Bo seufzte. "Immer diese Menschen. Sie verstehen einfach nicht, dass wir Katzen auch Gefühle haben, wie Schmerz, Angst, Trauer. Ich hoffe, der Katze geht es besser."

"Ja, sie ist wieder in ihr Zuhause zurückgekehrt. Und, ich, nun ja, ich glaube jetzt auch, dass es sich bei diesen Träumen um mehr als nur normale Träume handelt. Deswegen bitte, Bo, kannst du uns helfen? Kannst du uns alles, was du weißt, über diese Träume erzählen?"

Bos Augen wurden traurig, als er antwortete: "Tut mir Leid, kleine Sophie. Ich habe auch nur Gerüchte über diese Vorhersagungen gehört. Noch nie ist mir eine Katze begegnet, die diese Fähigkeit tatsächlich besaß."

Resigniert blickte Sophie zu Boden. Das war es dann wohl. Ihre letzte Hoffnung hatte sich gerade zerschlagen.

"Aber möglicherweise, kenne ich eine Katze, die euch weiterhelfen kann", redete Bo weiter.

"Wer? Welche Katze ist es?", voller Hoffnung und mit großen Augen sah Sophie Bo an.

"Es ist ein Kater, Freddie. Ich kenne ihn von früher. Er hat mittlerweile ein Zuhause in einem Haus bei den Menschen gefunden. Aber vielleicht habt ihr Glück und könnt kurz mit ihm sprechen. Freddie kennt die halbe Welt und es würde mich nicht wundern, wenn er euch weiterhelfen kann."

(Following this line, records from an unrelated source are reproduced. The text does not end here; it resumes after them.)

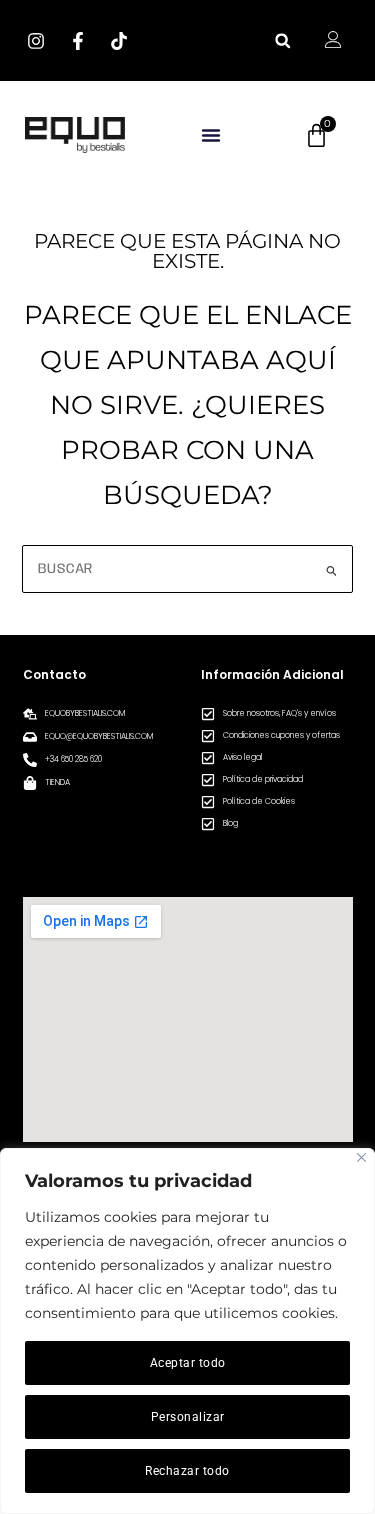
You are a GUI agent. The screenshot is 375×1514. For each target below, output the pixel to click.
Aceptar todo (188, 1363)
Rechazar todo (187, 1471)
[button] (282, 40)
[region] (187, 1331)
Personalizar (188, 1417)
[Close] (361, 1157)
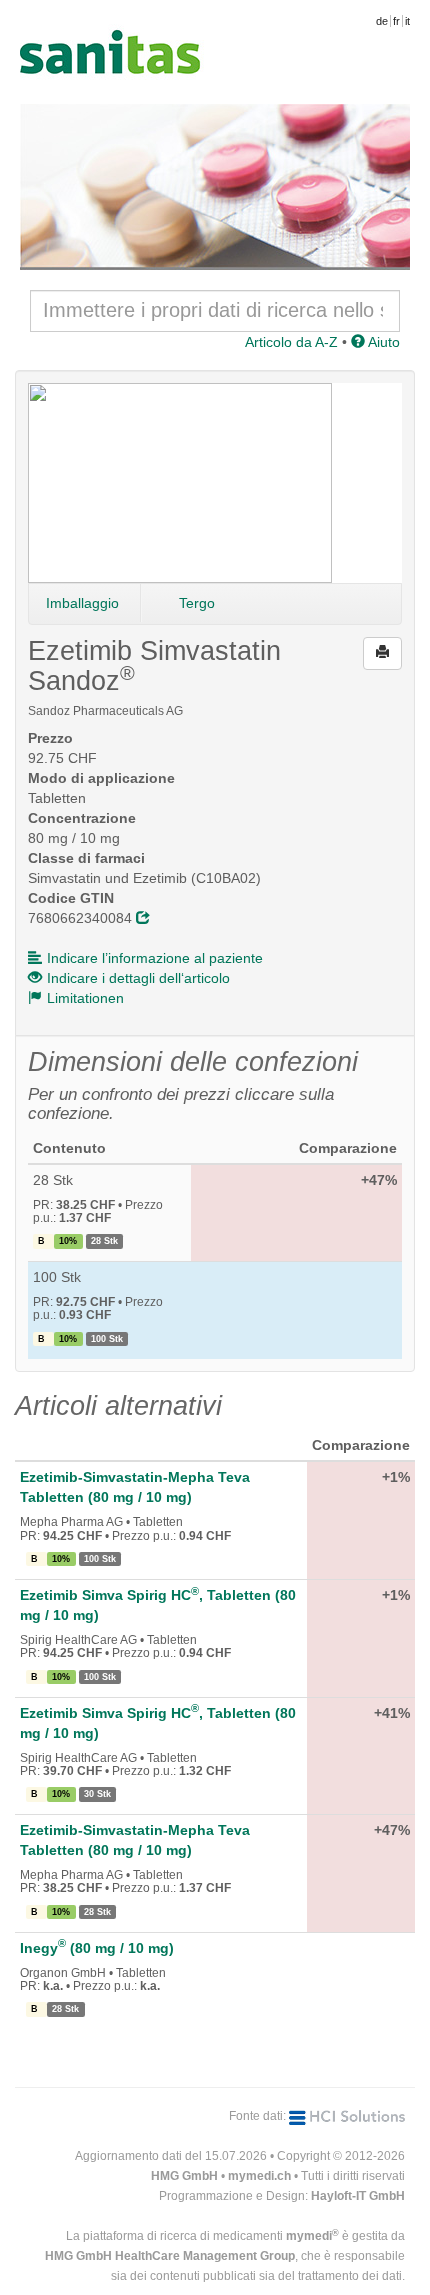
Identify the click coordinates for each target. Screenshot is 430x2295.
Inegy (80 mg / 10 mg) (97, 1948)
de (382, 21)
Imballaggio (82, 603)
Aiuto (382, 342)
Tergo (197, 603)
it (407, 21)
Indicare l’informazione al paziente (155, 958)
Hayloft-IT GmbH (358, 2196)
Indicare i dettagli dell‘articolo (138, 978)
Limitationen (85, 998)
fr (396, 21)
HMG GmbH (184, 2176)
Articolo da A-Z (291, 342)
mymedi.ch (259, 2176)
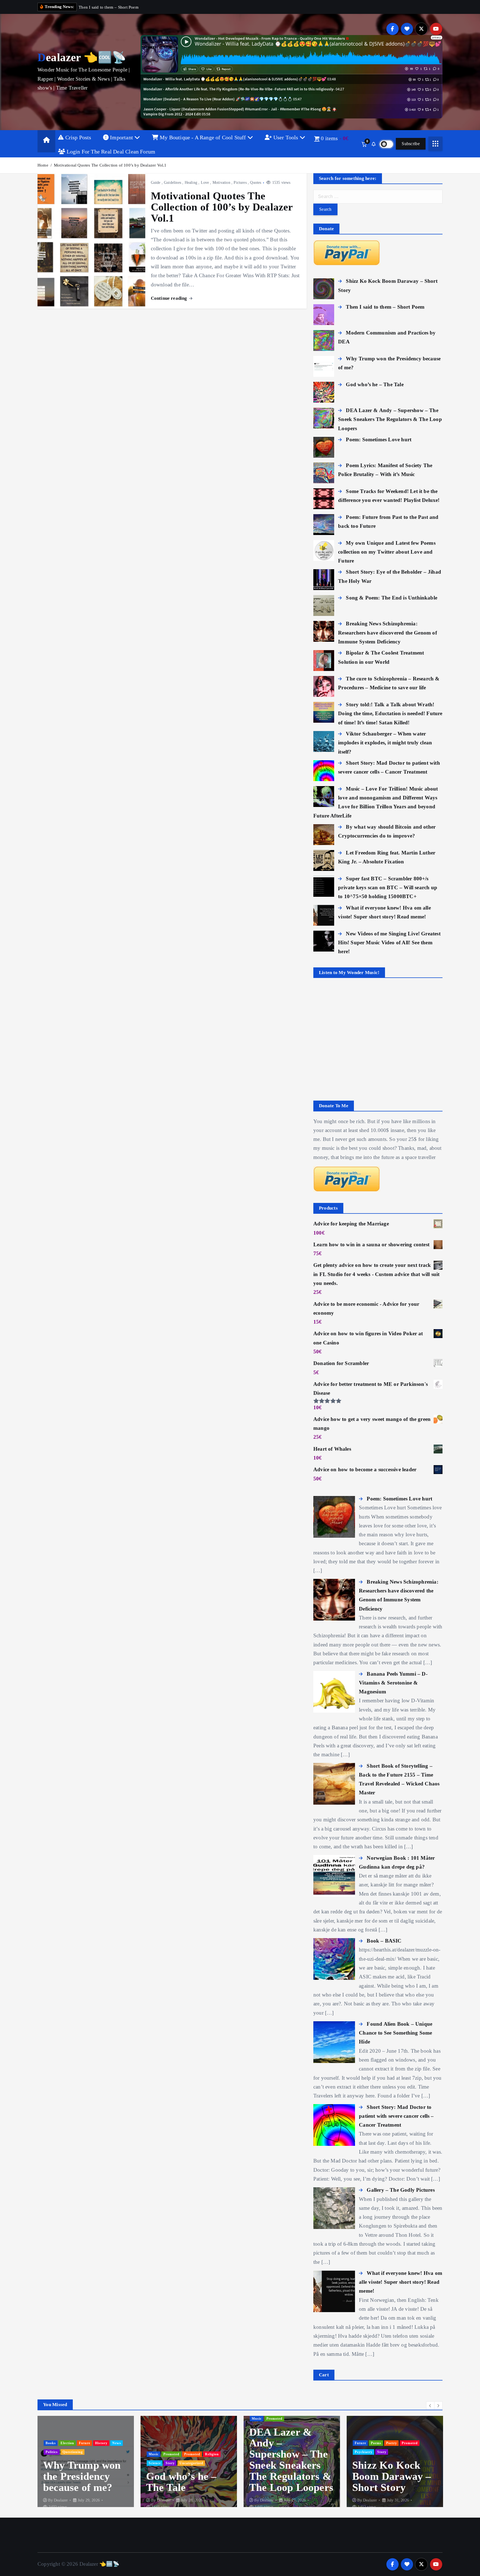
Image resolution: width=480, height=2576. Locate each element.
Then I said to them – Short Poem (384, 2476)
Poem (392, 2443)
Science (52, 2463)
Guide (156, 182)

Da Katzen nicht lesen konnten, konnte Bo ihnen keine Adresse im Sinne eines Straßennamens mit einer Hausnummer geben. Doch er beschrieb den Weg zu diesem Haus und das Haus selbst so ausführlich, dass Toni zu wissen glaubte, wo sie hin mussten. Die beiden verabschiedeten sich ausführlich von Bo und machten sich dann auf den Weg zu diesem unbekannten Kater namens Freddie.

Bo rief ihnen noch hinterher: "Viel Glück, kleine Sophie!"